With election officials now registering less than a third of the people they need each day to reach an estimated 9.6 million eligible voters, the National Election Committee has called on the government to help remind people that they only have until November 29 to enroll.

Only about 30,000 people have been registering each day this month – far short of the NEC’s daily goal of 100,000 – and the shortfall has put almost 2 million eligible voters at risk of not being able to take part in next year’s important commune elections.

In a letter issued on Friday, the NEC calls on the Information Ministry to help urge people to register before November 29 and to inform them of the documents they need to do so. It also notes that the committee has already organised some advertising of its own.

“The rate of people coming to register has dropped significantly, and voter registration is getting closer to the end. At the same time, only 73 percent of people have been registered compared to the 9.6 million estimated eligible voters,” the NEC letter says.

“The NEC is cooperating with some NGOs working on elections to advertise through small mobile amplifiers [on streets] and by distributing leaflets.”

City Hall spokesman Mean Chanyada said the NEC’s request had been received and approved.

Information Minister Khieu Kanharith said his ministry had instructed state broadcaster TVK, which is carrying the Water Festival races from yesterday until Tuesday, and state radio to help the effort.

“Besides national TV and radio, we had also requested all private-owned TV and radios to broadcast the NEC message,” Kanharith said in a message yesterday.

TVK director-general Kem Gunawadh said that the commentators for the Water Festival’s races had been instructed to insert advertisements into their comments during lulls in the coverage.

“There are three messages: the NEC’s message, an AIDS message and a drugs message,” Gunawadh said. “We can’t comment when the boats are racing, [but] when the distance between the boats are large, we make the comments during that time.”

“We advertise it like: ‘Citizens, please be informed the voter registration is coming to an end. Even during the Water Festival, the NEC still registers voters. Please go and register’,” he explained.

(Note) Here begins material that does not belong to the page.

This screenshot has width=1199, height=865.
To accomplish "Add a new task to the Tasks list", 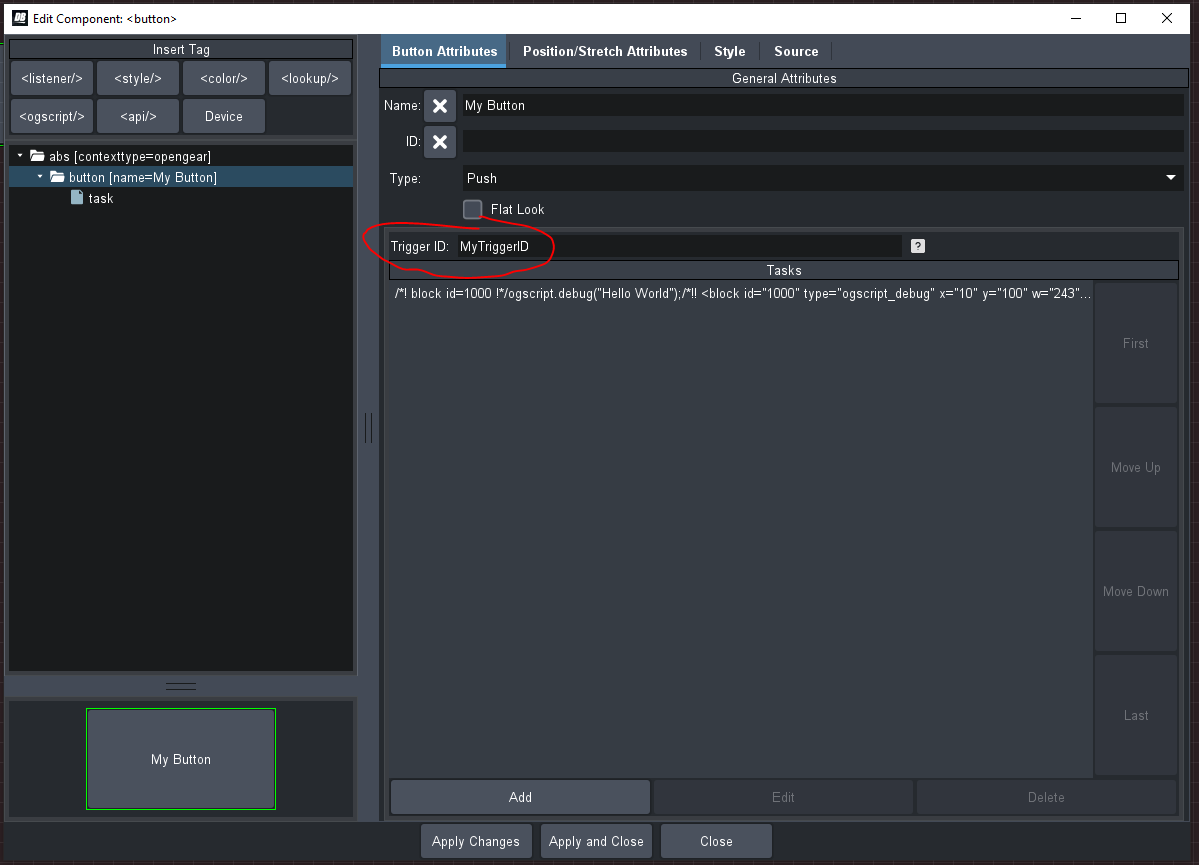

The NEC’s requests came as a group of youths in Banteay Meanchey province’s Poipet town said that Phsar Kandal commune chief Keath Hul had ordered authorities to prevent them from handing out leaflets telling people how to register properly and in time.

“He ordered security guards to do surveillance and make arrests when they found that one of us was continuing to do the work . . . and explaining the procedures of voter registration to villagers,” said Bun Sothy, one of the youths distributing the leaflets.

However, Hul said the group had only been temporarily stopped while his authorities determined with NEC officials whether the information they were distributing to local villagers was in fact correct.

“That group of youths are activists from the CNRP,” Hul said. “We did not prevent or threaten them, we just monitored their activities and requested a ruling [from elections officials] on the documents they were bringing to the people,” Hul said.

Sothy, however, flatly denied yesterday that his group was affiliated with any political party.